=== Section Start ===
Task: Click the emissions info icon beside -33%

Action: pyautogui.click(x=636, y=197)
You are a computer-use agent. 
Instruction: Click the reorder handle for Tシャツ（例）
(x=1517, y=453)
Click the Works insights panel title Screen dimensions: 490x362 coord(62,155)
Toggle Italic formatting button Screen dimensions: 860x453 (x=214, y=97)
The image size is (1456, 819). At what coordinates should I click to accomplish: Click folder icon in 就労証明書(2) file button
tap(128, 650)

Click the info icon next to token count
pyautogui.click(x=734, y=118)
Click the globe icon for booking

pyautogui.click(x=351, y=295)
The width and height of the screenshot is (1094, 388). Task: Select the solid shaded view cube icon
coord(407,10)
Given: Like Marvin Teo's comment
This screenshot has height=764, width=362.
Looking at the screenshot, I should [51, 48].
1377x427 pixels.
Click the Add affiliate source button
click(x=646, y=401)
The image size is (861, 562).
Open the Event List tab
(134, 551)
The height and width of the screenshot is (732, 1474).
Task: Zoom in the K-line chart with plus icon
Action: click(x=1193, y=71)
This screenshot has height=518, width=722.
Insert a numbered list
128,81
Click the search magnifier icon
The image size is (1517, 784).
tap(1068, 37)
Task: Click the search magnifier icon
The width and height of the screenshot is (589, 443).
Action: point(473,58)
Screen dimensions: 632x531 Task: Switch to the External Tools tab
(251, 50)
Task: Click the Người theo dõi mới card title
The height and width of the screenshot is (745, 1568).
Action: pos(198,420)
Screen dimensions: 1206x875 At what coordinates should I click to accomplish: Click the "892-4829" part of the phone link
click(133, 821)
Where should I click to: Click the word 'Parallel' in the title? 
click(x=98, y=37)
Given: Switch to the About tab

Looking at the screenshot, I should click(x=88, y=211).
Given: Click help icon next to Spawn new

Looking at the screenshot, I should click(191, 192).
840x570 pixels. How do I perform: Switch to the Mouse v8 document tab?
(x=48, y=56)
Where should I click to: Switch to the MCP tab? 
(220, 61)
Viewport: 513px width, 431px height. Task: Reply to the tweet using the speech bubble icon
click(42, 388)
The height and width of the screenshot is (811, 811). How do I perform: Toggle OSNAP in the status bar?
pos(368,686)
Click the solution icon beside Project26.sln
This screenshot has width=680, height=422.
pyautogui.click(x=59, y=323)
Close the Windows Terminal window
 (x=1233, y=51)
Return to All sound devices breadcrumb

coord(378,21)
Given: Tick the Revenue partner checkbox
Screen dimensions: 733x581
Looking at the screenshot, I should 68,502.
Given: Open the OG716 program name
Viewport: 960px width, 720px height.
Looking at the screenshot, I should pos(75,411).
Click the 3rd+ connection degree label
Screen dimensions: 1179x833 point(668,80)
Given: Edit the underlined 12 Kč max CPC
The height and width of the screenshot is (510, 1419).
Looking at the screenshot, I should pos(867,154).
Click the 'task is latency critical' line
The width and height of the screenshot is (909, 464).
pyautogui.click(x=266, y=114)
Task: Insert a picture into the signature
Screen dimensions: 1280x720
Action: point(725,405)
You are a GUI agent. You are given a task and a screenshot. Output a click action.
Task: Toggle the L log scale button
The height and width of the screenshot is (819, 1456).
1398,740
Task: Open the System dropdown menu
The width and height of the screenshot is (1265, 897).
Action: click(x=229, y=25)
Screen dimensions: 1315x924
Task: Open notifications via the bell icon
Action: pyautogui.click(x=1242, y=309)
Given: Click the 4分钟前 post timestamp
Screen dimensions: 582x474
=== Section End ===
# WORK REQUEST
Copy every line from the data that includes the string "magnifier".

# EXERCISE OUTPUT
Click the search magnifier icon
Task: Click the search magnifier icon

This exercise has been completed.